------ Data supplied ------

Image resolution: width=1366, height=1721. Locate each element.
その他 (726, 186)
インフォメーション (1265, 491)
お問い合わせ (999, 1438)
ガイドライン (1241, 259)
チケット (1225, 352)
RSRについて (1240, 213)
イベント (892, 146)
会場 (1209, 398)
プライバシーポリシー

------

**Task directions:** Start at the top line of the records and retype them all exactly.

**Solution for this task:**
Image resolution: width=1366, height=1721. Locate each element.
その他 (726, 186)
インフォメーション (1265, 491)
お問い合わせ (999, 1438)
ガイドライン (1241, 259)
チケット (1225, 352)
RSRについて (1240, 213)
イベント (892, 146)
会場 (1209, 398)
プライバシーポリシー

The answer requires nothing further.